OGBL und LCGB fordern dann auch, dass die Sozialtransfers Richtung „Fonds de l’emploi“ nicht mehr auf der Ausgabenseite der Renten mitgerechnet werden. „Das hat zur Folge, dass die Ausgaben die Beitragszahlungen erst in fünf bis sechs Jahren übersteigen“, sagt CSL-Direktor Sylvain Hoffmann.
Insgesamt halten die Gewerkschaftsvertreter wenig von den langfristigen Projektionen und Modellierungen, auf Basis deren jetzt eine Reform angedacht wird. Eine realistischere Basis sollen die bereits im Gesetz festgeschriebenen Evaluierungen auf einen Horizont von zehn Jahren sein. Berichte und Gutachten aus den 70er-, 80er- und 90er-Jahren hätten sich immer wieder als falsch erwiesen, weil deren zugrundeliegenden Hypothesen sich nicht bewahrheitet hätten. „Die Projektionen haben noch immer daneben gelegen“, sagt Dury.
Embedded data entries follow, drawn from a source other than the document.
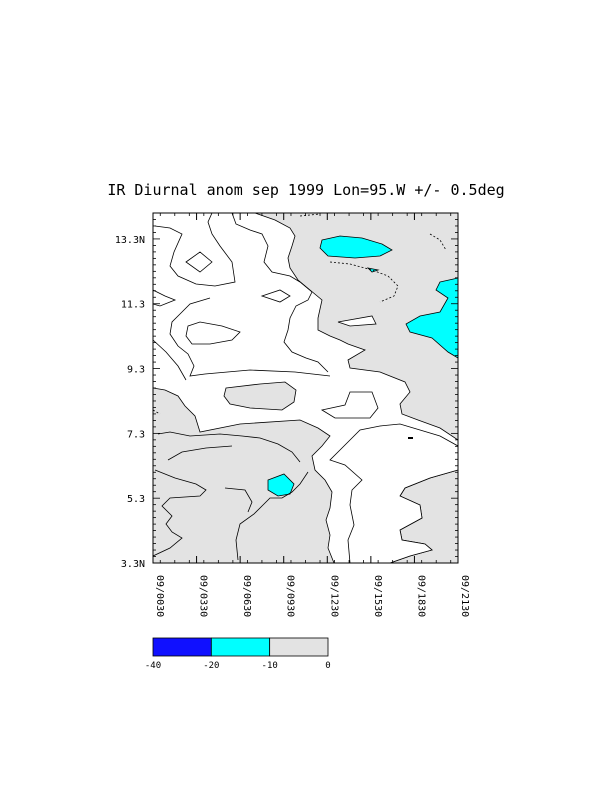 This screenshot has height=792, width=612. Describe the element at coordinates (464, 596) in the screenshot. I see `x-tick-label: 09/2130` at that location.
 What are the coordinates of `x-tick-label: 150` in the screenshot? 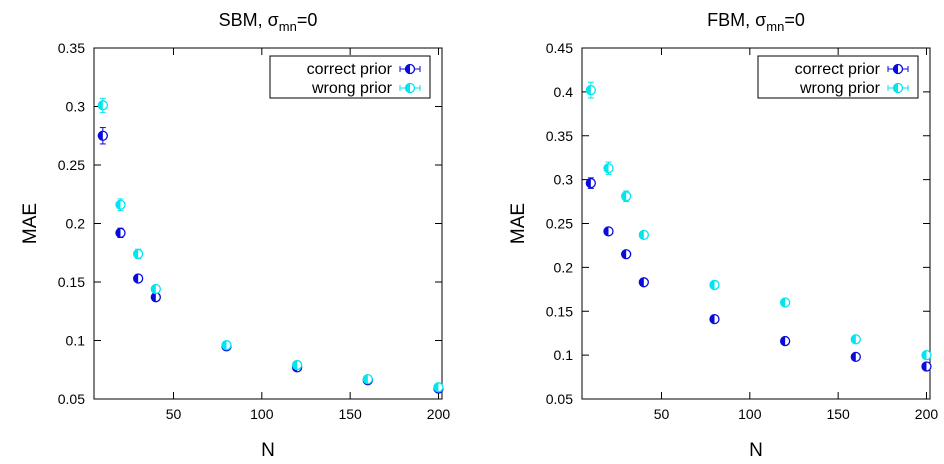 It's located at (350, 414).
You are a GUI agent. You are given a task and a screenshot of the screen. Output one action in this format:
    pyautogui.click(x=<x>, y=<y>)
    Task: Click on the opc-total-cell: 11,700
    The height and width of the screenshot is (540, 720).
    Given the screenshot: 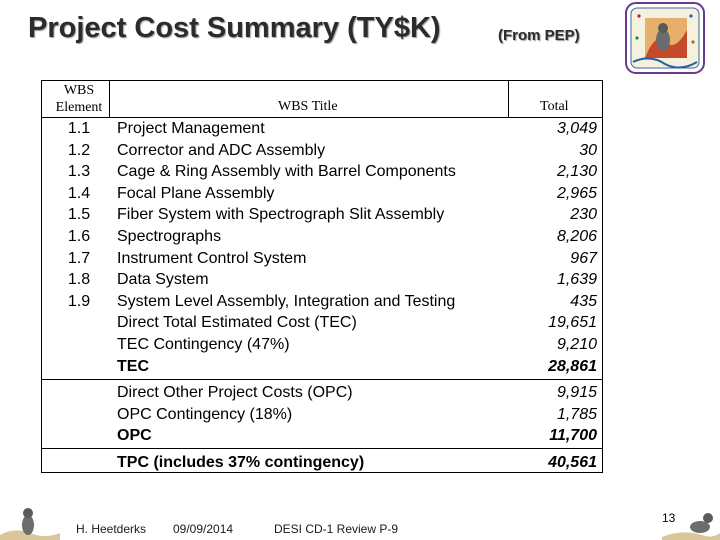 What is the action you would take?
    pyautogui.click(x=573, y=436)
Dementsprechend sehen die Gewerkschaftsvertreter die Lösung für ein nachhaltiges Rentensystem nicht auf der Ausgabenseite. Im Falle von Finanzierungsschwierigkeiten plädieren die Gewerkschaften, nicht nur auf die Rentenreserve zurückzugreifen. Auch könne ein Anheben der Beitragszahlungen, eine Entdeckelung der Beitragszahlungen, ohne die Ausgaben zu entdeckeln, progressiv gestaffelte Beitragszahlungen, eine stärkere Besteuerung im Sinne einer Vermögenssteuer für physische Personen und eine Anhebung der Vermögenssteuer für Unternehmen mehr Einnahmen generieren. „Die Arbeitgeberbeiträge in Luxemburg machen 11,6 Prozent der Arbeitskosten aus, während sie in der Europäischen Union im Durchschnitt 24 Prozent betragen“, sagt Sylvain Hoffmann. Auch da sehe man noch einen gewissen Handlungsspielraum.